Reisen nach Palästina sind generell möglich. Es wäre jedoch angebracht sich vorher über die aktuelle Sicherheitslage zu informieren. Immer wieder kommt es zu Zusammenstößen zwischen palästinensichen Demonstranten und israelischen Sicherheitskräften im Westjordanland. Im Gazastreifen kann es sogar zu Luftangriffen aus Israel kommen.

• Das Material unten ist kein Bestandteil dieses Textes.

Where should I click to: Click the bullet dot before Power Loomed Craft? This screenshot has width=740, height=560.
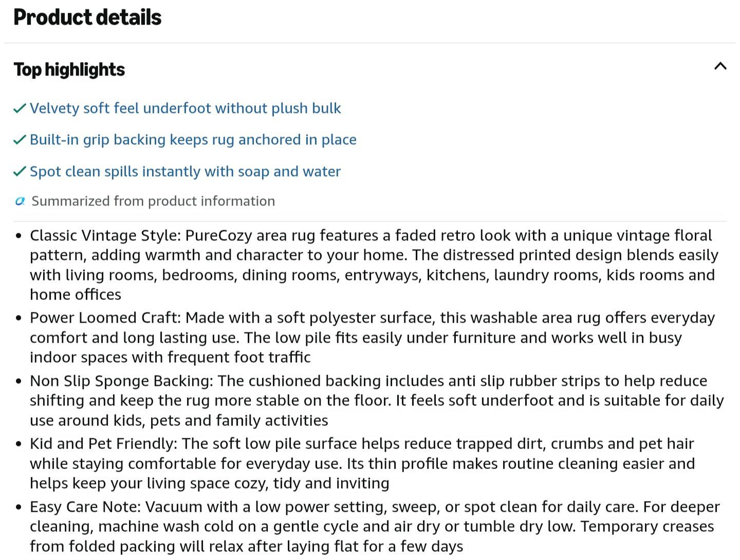19,318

Gesund bleiben[Bearbeiten]

Es ist darauf zu achten wie die Trinkwasserquallität aus dem Wasserhahn in seiner Unterkunft ist, da es nicht in jedem Haushalt entsprechende Filteranlagen gibt.

Klima[Bearbeiten]

Palästina wird in vier Klimagebiete unterteilt, nämlich Küstenebene, Bergland, Jordangraben und Hochebene.

Respekt[Bearbeiten]

Grundsätzlich ist es angebracht, die Wert- und Moralvorstellungen der überwiegend muslimisch geprägten Gesellschaft zu respektieren und auf eine angemessene, saubere Kleidung zu achten. Bermudashorts oder Jogginghosen, kurze Röcke und Tops sollten in der Öffentlichkeit nicht getragen werden, beim Besuch einer Moschee ist es für Frauen empfehlenswert, die Haare mit einem Tuch zu bedecken.

Kommunizieren[Bearbeiten]

Telefon[Bearbeiten]

Palästina hat die Landesvorwahl +970. Von Deutschland ausgehende Telefongespräche müssen über die Vorwahl +972 geführt werden. (Quelle: Palästinensiche Mission in Deutschland)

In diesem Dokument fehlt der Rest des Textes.